En 2006, le membre du conseil de l'IGFM et expert en économie de la Chine, Manyang Wu, a dit que l’enquête en coulisses sur les allégations de prélèvements d'organes en Chine par David Kilgour et David Matas a fourni une preuve incontestable que ces atrocités ont bien lieu là-bas.


« Le prélèvement d'organes en Chine est opéré par tout l'appareil d'État pour le profit », a dit M. Wu. « Bien que des prélèvements d'organes aient lieu dans beaucoup d'endroits dans le monde, pour autant que je sache, c'est seulement en Chine qu'un système complet a été mis en place, impliquant la police, l'armée, les camps de travail, tout le système de justice et des grands hôpitaux nationaux. »


« Selon le PCC, la Chine effectue chaque année 12 000 greffes d'organes. La source des organes est supposée provenir des corps de prisonniers exécutés. Cependant, le Parti reconnaît qu'en moyenne, seuls 1 700 prisonniers sont exécutés chaque année. Alors, comment le parti explique-t-il que 1 700 personnes puissent fournir des organes pour 12 000 transplantations chaque année ? »

« Nous allons ébaucher un projet parmi les hommes politiques allemands afin de stopper ou de limiter le 'tourisme de transplantation' en Chine », a dit le membre de la section IGFM, Hubert Koerper, dans son discours lors du rassemblement.


« Nous allons initier un projet de loi parmi les politiques allemands afin de stopper ou de limiter le 'tourisme de transplantation' en Chine », a dit le membre de la section IGFM, Hubert Koerper, dans son discours lors du rassemblement.

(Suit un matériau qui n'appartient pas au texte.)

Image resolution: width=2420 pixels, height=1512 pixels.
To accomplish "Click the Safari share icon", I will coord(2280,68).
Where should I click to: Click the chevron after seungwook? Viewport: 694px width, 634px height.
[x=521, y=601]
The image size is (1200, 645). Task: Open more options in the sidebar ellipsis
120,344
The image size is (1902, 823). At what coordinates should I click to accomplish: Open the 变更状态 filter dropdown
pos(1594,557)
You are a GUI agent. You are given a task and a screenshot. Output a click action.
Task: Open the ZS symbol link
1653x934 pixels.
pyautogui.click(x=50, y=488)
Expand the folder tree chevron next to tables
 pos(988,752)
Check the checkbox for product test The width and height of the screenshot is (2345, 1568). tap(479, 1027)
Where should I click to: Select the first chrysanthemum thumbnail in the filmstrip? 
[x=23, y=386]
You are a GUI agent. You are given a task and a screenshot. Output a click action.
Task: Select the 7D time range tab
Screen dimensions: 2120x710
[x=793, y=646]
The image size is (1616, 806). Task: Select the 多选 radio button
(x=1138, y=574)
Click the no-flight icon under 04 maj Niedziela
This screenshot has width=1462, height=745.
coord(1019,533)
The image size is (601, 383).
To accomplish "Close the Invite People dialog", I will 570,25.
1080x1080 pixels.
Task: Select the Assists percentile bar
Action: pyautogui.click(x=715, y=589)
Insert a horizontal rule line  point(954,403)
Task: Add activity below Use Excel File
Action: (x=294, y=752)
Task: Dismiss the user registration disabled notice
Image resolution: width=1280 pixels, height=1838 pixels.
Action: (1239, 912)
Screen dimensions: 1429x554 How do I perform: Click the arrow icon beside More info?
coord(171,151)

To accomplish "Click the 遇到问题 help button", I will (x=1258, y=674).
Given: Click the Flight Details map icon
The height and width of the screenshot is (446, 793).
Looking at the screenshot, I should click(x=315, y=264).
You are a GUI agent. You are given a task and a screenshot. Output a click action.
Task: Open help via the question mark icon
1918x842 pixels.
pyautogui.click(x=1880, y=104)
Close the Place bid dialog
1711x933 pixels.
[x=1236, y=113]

Il a également recommandé que l'IGFM avance quatre exigences :


1) Envoyer une délégation internationale indépendante d'investigation en Chine afin d'enquêter sur la provenance des dizaines de milliers d'organes et la tuerie massive des prisonniers politiques ;

2) Mettre en place des lois et des règlements appropriés pour empêcher les touristes européens de se rendre en Chine pour des greffes d'organes ;

3) Mettre fin à la coopération entre les hôpitaux européens et les agences de transplantations d'organes chinoises, y compris la formation des chirurgiens de greffe chinois en Allemagne ;

4) Exiger que les compagnies d'assurance en Allemagne et en Europe ne remboursent aucune opération de greffe d'organe ayant eu lieu en Chine continentale.

De plus, il a recommandé que les fournitures médicales nécessaires aux opérations de greffes d'organes, comme les médicaments qui jugulent les réactions de rejet aux greffes d'organes, ne soient pas exportés en Chine.